A nossa formação como sociedade impôs a ideia de que “eu” sou mais importante, de que a sociedade trabalha para mim. Isso se exemplifica em diversas situações do dia-a-dia. Tomemos o trânsito: o indivíduo pode furar uma fila, ultrapassar pela direita, mas quando é o outro quem faz isso, o indivíduo fica bravo, se sente desrespeitado. Quando é preciso dar espaço para algum carro entrar, o indivíduo passa e deixa o de trás dar passagem, porque ele é menos importante que eu. Se o indivíduo anda de bicicleta, a lei deve apoia-lo, os motoristas de carros estão errados, são agressivos, desrespeitosos. Mas se em outro dia este mesmo indivíduo dirige um carro, o ciclista é abusado, lento…
O pacto social existente é individual (não coletivo!) e móvel, segue para onde vai o indivíduo, e não estático e coletivo, como deveria ser para parametrizar a sociedade.
Nota-se, portanto, essa veia individualista, autoritária, uma vez que para nossa sociedade, o indivíduo sempre está acima do coletivo. E o que isso gera? Aos que se sentem e exercem a ideia de estarem acima do pacto social, acima da lei e acima dos demais, um líder autoritário, um ditador. E aos que estão abaixo, sendo oprimidos, a necessidade de um salvador, um messias que os libertará.

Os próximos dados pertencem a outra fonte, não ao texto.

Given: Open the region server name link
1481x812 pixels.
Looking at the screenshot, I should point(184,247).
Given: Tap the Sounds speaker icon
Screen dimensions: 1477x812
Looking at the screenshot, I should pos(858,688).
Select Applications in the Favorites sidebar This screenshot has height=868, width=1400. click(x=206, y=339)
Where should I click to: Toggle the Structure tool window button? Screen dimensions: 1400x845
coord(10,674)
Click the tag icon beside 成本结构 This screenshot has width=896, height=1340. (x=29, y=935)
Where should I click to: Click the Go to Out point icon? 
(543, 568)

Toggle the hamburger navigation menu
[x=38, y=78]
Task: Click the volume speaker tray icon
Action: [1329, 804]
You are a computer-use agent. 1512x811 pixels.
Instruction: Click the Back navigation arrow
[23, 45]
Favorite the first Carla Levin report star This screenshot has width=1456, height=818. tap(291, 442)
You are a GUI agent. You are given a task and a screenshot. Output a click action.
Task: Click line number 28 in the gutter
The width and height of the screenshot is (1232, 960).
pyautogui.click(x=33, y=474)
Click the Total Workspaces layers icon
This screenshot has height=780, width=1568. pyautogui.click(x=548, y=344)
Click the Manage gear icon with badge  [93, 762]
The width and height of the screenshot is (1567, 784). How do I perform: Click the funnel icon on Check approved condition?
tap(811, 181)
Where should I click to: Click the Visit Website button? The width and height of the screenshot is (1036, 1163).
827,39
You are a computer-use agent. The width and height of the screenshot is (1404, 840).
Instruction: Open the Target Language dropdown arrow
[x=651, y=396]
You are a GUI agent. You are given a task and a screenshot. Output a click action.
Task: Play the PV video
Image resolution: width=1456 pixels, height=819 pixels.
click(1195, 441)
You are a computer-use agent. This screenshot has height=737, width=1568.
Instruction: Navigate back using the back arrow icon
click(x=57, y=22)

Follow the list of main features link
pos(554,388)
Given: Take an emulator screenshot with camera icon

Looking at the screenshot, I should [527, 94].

A mudança de nossa cultura, sintetizada pela Lei de Gerson, é lenta, longa, dolorida e aparentemente, em muitos casos, injusta. E claro que é, pois vamos deixar de ganhar sempre e muito individualmente, para ganharmos coletivamente; e isso às vezes da impressão que estamos ganhando menos e com menos relevância nas nossas vidas. Talvez muitos terão essa impressão porque não precisam de tanto quanto tem, ou não imaginam seu impacto e o de suas decisões no próximo, no coletivo, na sociedade que eles mesmos integram.
Quando queremos, podemos fazer juntos um país melhor e mais coletivo. Recentemente fomos capazes de conquistar vitórias excepcionais na direção do amadurecimento político, social e econômico visando um país mais justo e igualitário.
Criamos, por exemplo, uma política de cotas que facilitou aos jovens de famílias pobres e negras o acesso à universidade, dando início a uma reparação histórica e à mitigação da enraizada discriminação racial.
Avançamos também no combate à violência contra a mulher, não apenas com instrumentos legais, mas também pela conscientização da sociedade, algo muito mais profundo e duradouro, entre outros vários exemplos.
Mais um processo eleitoral está em andamento. Votemos com consciência, analisando os candidatos, e visando a um projeto maior, coletivo, no qual a sociedade ganhe mais que o indivíduo, ainda que este indivíduo seja você mesmo.